Foi somente na Copa de 1938, realizada na França, que o Brasil finalmente conseguiu contornar os conflitos regionalistas que aconteciam entre Rio e São Paulo e então levar uma seleção forte para a competição. A seleção brasileira contava com vários jogadores negros ou mestiços que contribuíram e muito com um novo estilo corporal de jogar futebol.
De País Vira-Lata a País Ufanista
O futebol tem um impacto muito relevante na sociedade brasileira uma vez que a melhora de desempenho da seleção nacional na Copa do Mundo ajuda a desmistificar a ideia de que um país advindo de séculos de escravidão e domínio europeu e cuja população não tem uma unidade já que é mestiça de vários povos pode obter sucesso suplantando outros países como os da Europa.
Nesse contexto podemos destacar a Copa do Mundo de 1950 que foi muito importante para que se criasse uma identidade nacional com base na seleção, o futebol passa a ser a cara do Brasil. Um dos motivos que fizeram o Brasil construir a sua identidade sobre o futebol foi que logo depois da guerra ele foi o país escolhido para sediar a competição uma vez que a Europa não tinha estrutura para isso naquele momento.

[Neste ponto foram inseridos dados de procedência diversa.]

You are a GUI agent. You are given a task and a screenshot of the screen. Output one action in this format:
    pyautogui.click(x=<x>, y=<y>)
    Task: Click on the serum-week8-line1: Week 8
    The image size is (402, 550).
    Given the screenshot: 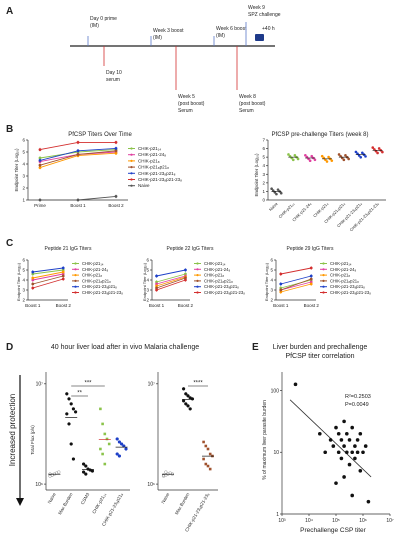 What is the action you would take?
    pyautogui.click(x=248, y=97)
    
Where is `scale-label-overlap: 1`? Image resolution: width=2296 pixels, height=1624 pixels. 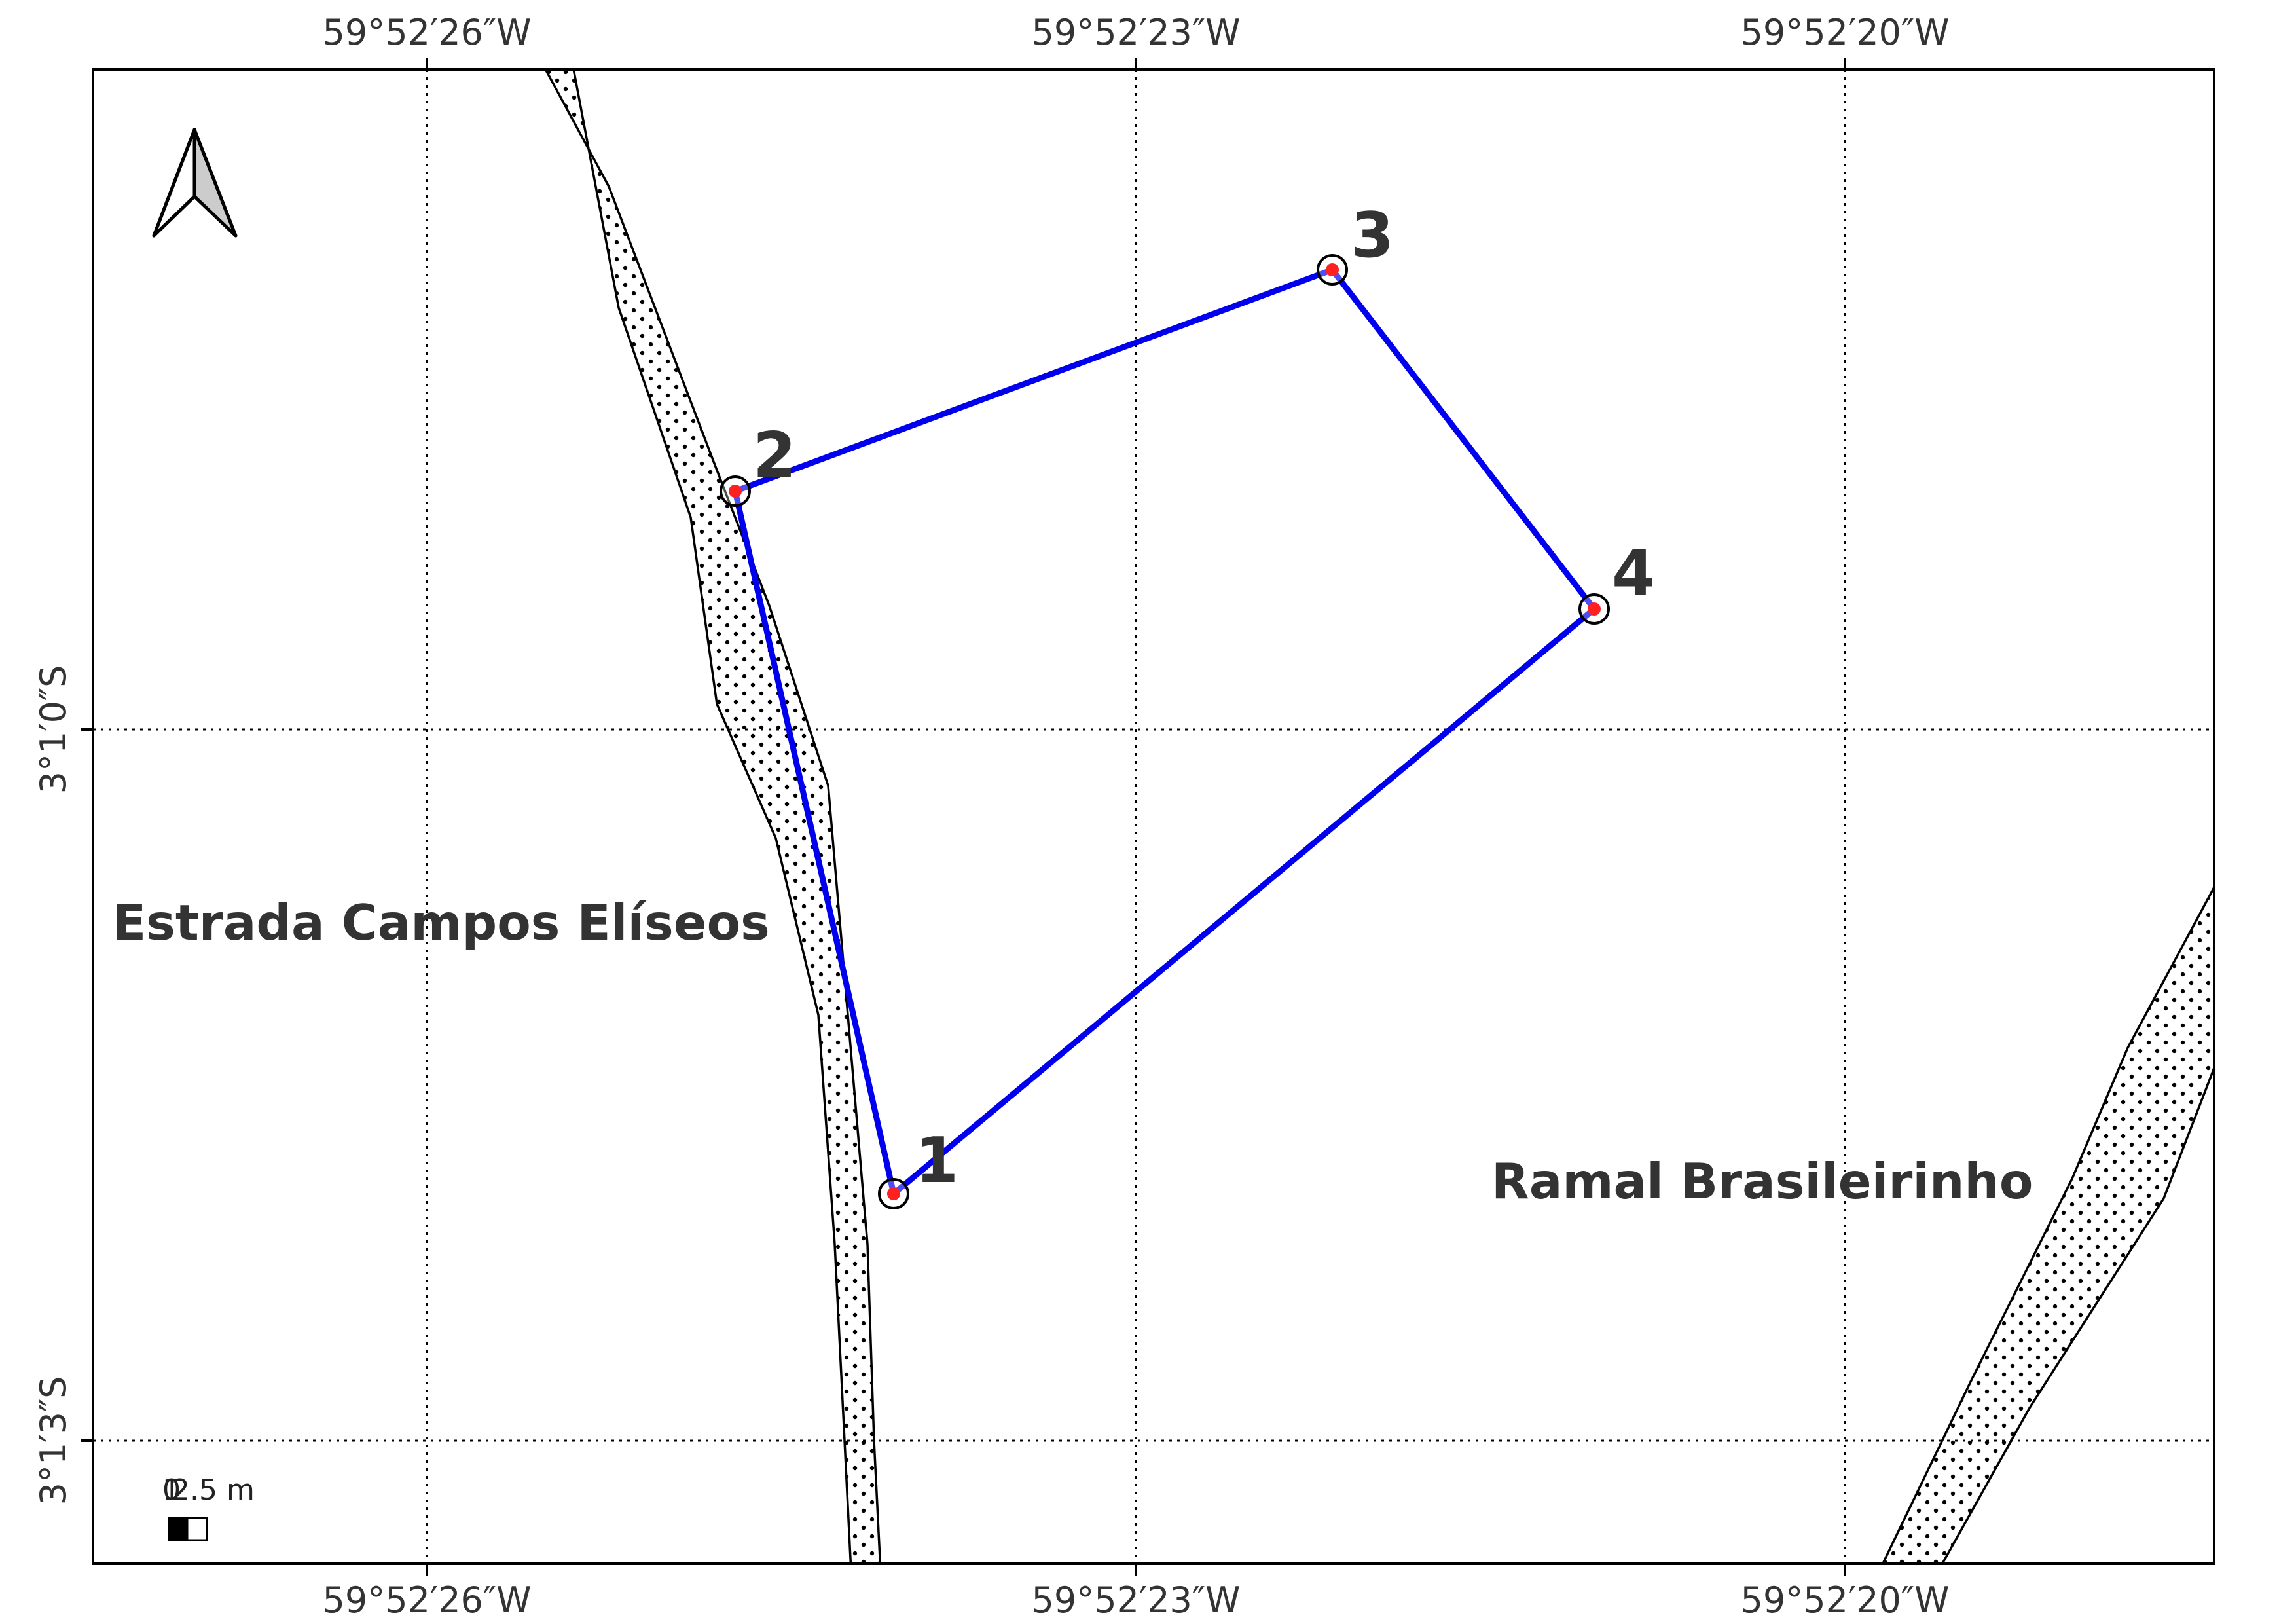
scale-label-overlap: 1 is located at coordinates (171, 1490).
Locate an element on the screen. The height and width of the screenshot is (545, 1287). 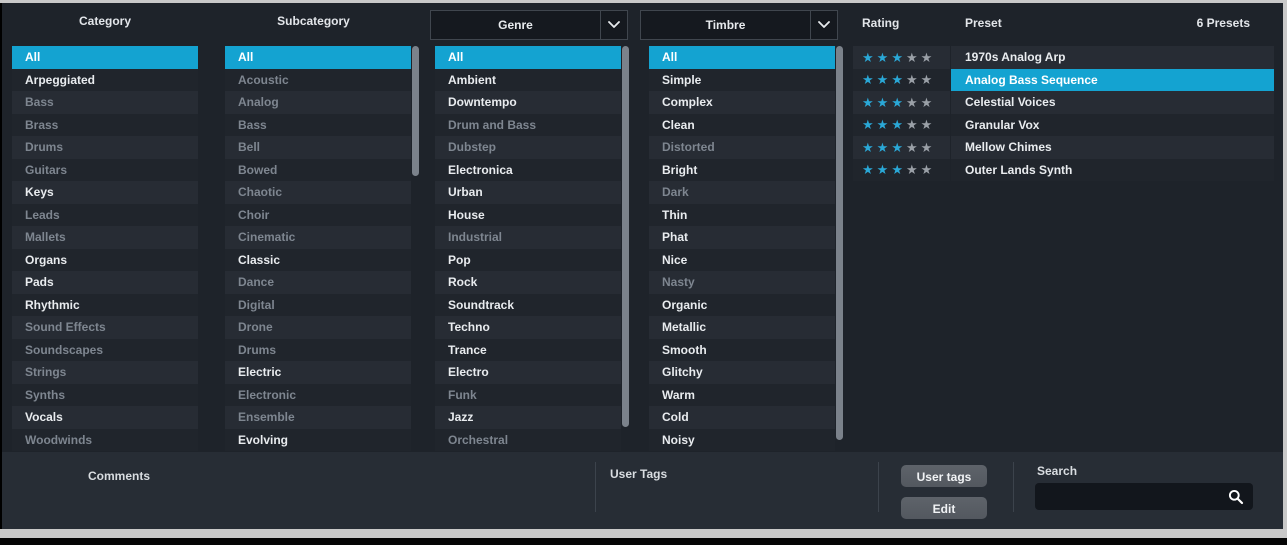
list-item: Metallic is located at coordinates (742, 328).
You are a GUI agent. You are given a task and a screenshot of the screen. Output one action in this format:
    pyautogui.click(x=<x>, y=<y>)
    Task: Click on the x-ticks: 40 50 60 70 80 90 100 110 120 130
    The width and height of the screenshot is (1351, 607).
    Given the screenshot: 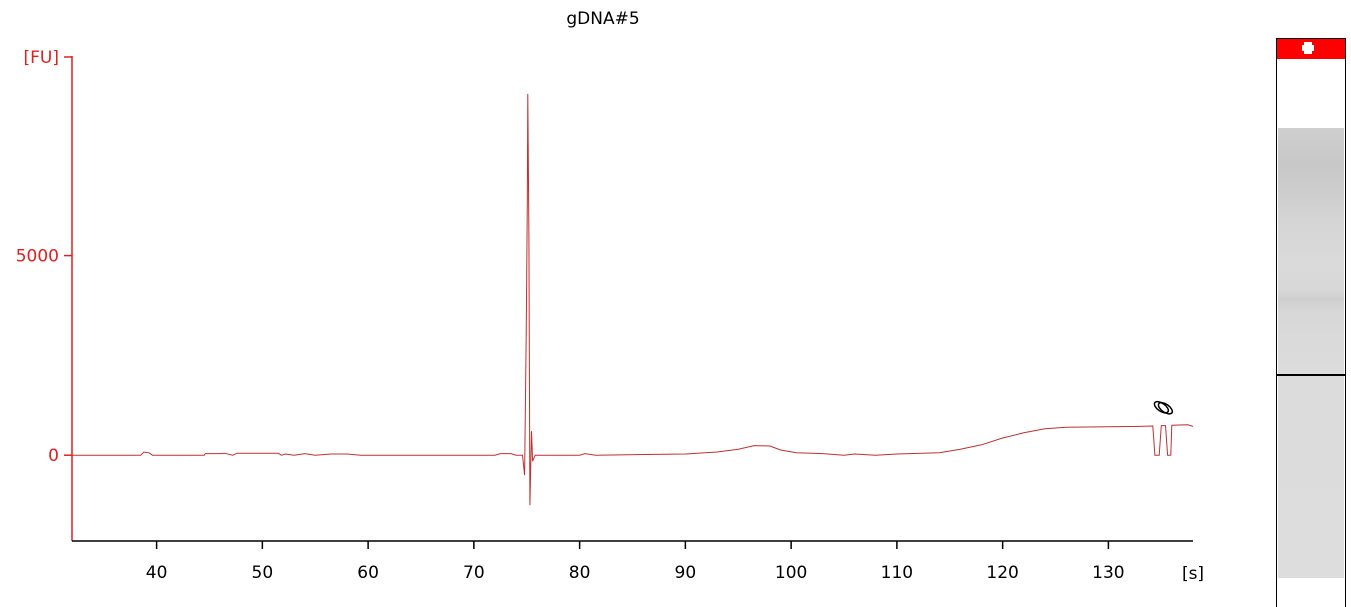 What is the action you would take?
    pyautogui.click(x=636, y=562)
    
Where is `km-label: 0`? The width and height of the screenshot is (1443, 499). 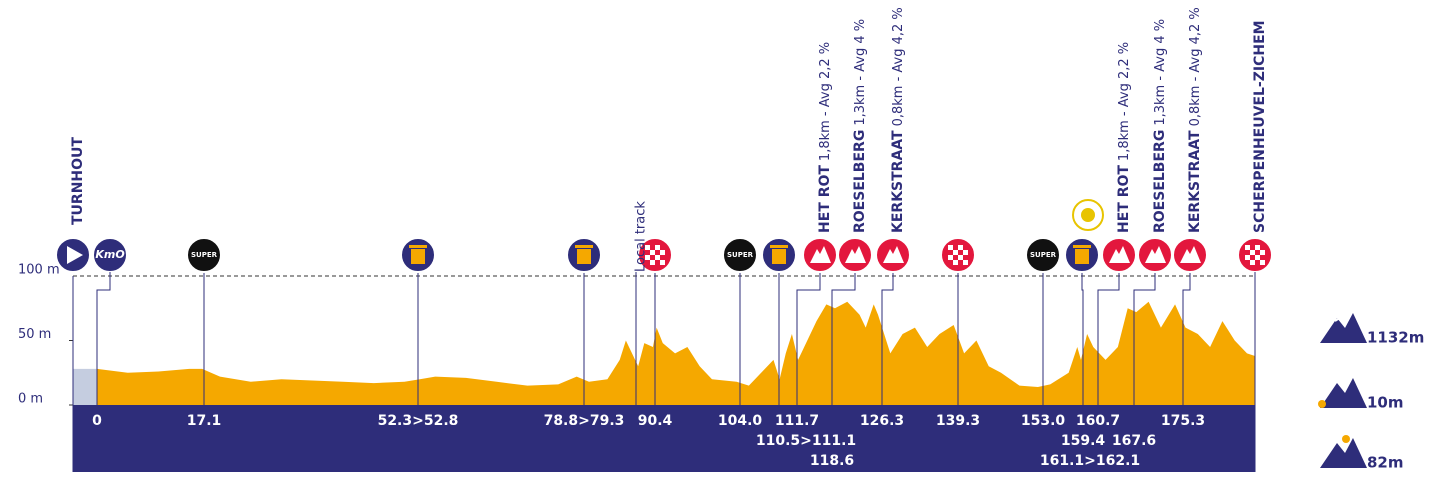
km-label: 0 is located at coordinates (97, 421).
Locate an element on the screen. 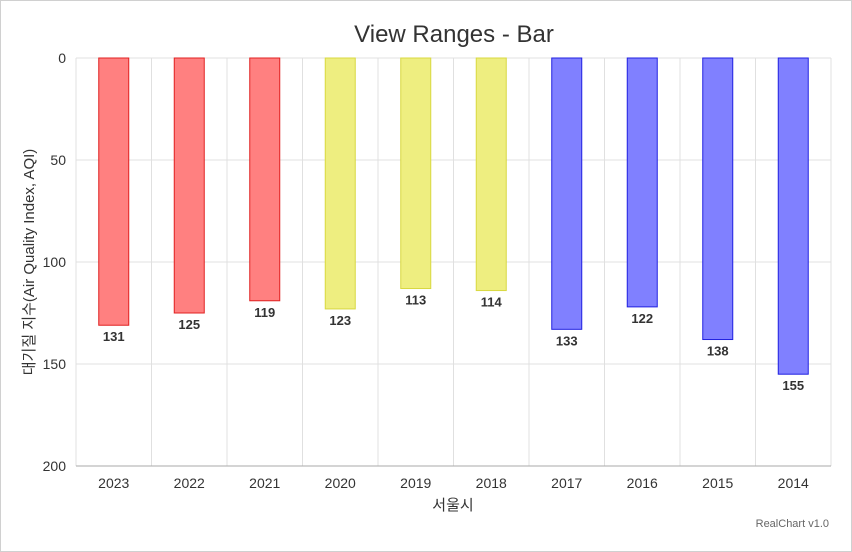  y-tick-label: 0 is located at coordinates (62, 58).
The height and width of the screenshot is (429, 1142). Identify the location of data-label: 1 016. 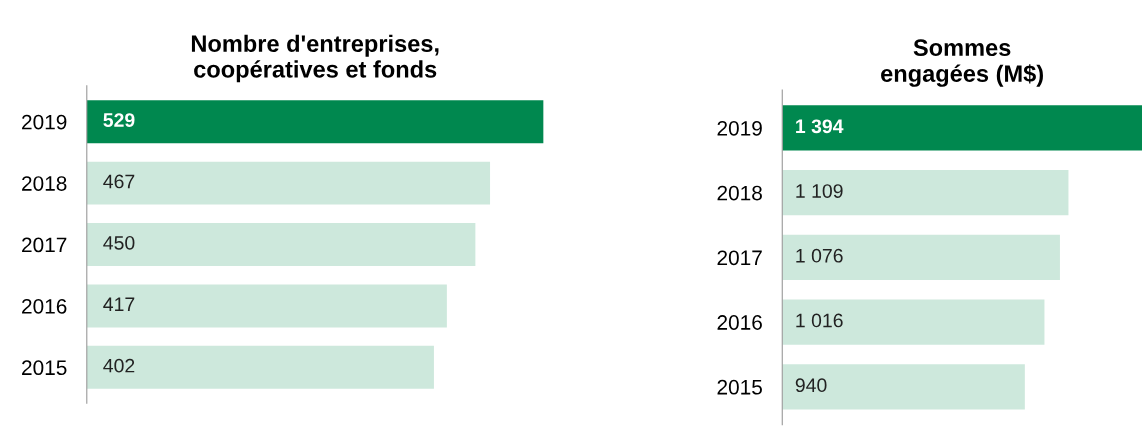
(820, 320).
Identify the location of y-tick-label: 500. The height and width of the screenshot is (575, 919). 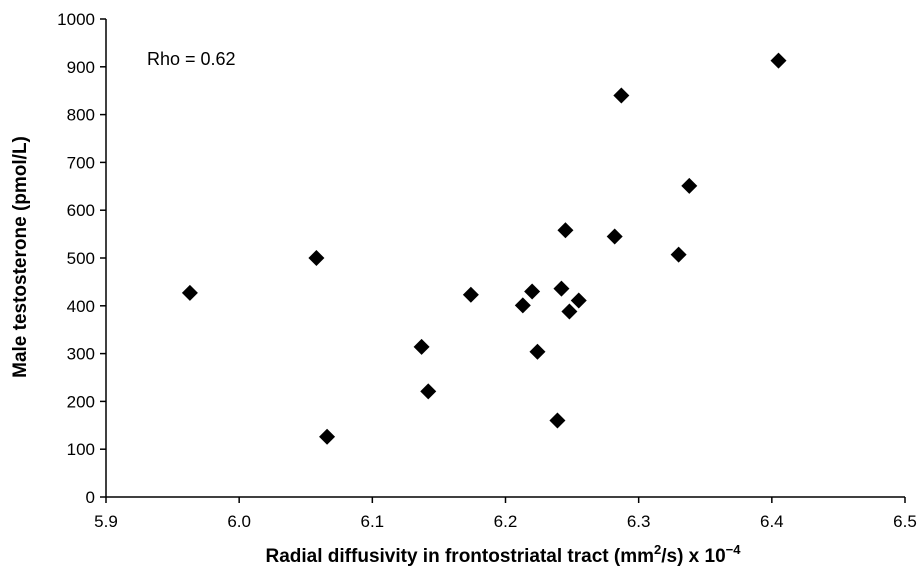
(81, 258).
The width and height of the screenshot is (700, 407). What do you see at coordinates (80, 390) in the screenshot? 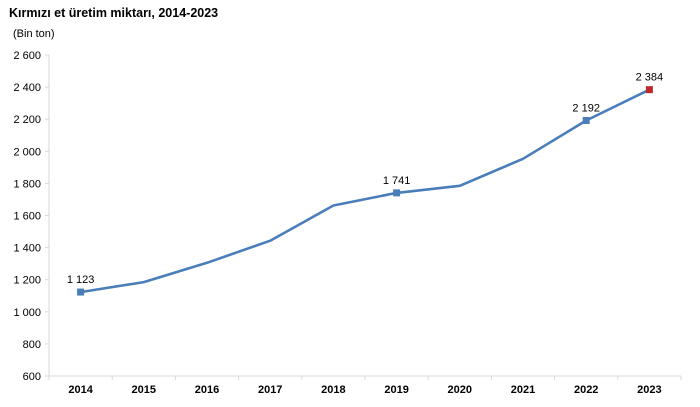
I see `x-tick-label: 2014` at bounding box center [80, 390].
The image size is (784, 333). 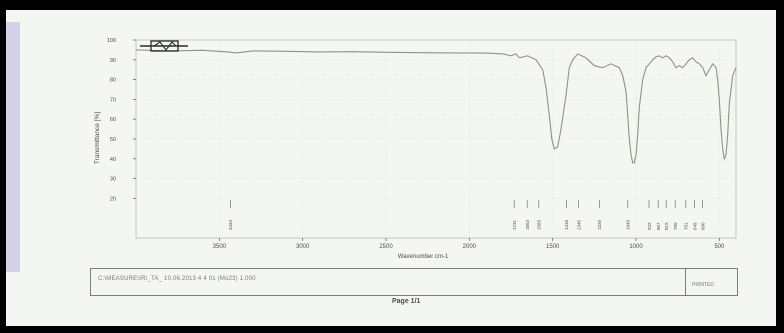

Porém, o sentimento de país vira-lata voltou forte quando na final da competição a seleção brasileira perdeu a Copa. Em contraponto com o insucesso de vencer a competição o Brasil teve um grande êxito que foi construir o maior estádio do mundo com uma arquitetura que permitia uma grande multidão e que ainda possuía preços de ingressos populares.
Autodepreciação
O Brasil é um país que ainda está ‘erguendo’ a cabeça diante dos demais e provando que tem o seu valor. Contudo, não se pode negar que ainda somos um país que pratica a autodepreciação, ou seja, que está sempre se nivelando por baixo. Na época da Copa de 1950 isso foi observado quando se questionou se a derrota em campo não simbolizaria a derrota do povo que não poderia vencer e mais recentemente, na Copa de 2014, em que o país foi ‘humilhado’ pela goleada de 7×1 praticada pela seleção da Alemanha.
Mérito
A escolha dos jogadores pelo seu mérito, sem observar a cor da sua pele, garantiu um bom desempenho na Copa de 1938, mas foi visto como o problema nas Copas de 1950 e 1954 já que para muitos os jogadores das classes populares seriam fadados ao fracasso. No ano de 1958 veio a resposta para essa questão quando a seleção brasileira, ainda escolhida por mérito, venceu a competição provando que esses jogadores tinham plenas condições de ascender na vida assim como o povo.
Abaixo aos Estigmas
O sucesso na Copa de 1958 na Suécia ajudou o Brasil a superar alguns estigmas sociais como a cor da pele, por exemplo, haja vista que um dos jogadores de maior destaque, Pelé, é negro. Outro destaque foi Garrincha que mesmo tendo tido uma vida repleta de dificuldades se permitiu jogar de maneira alegre e irreverente. Os dois jogadores que tinham tudo para não crescer na vida mostraram para o país que era possível o povo das classes mais populares virar o jogo.
Sentimento Nacional
Quando a seleção brasileira ganhou os seus títulos em 1958, 1962, 1970 houve um sentimento nacionalista de que o futebol era a identidade dessa nação. O futebol era a válvula de escape através da qual o povo podia chegar ao sucesso. Hoje em dia a situação mudou drasticamente uma vez que os jogadores brasileiros de sucesso passaram a atuar no exterior reunindo lá fora um patrimônio que não conseguiriam se permanecessem aqui, se criou uma relação absolutamente comercial com o esporte.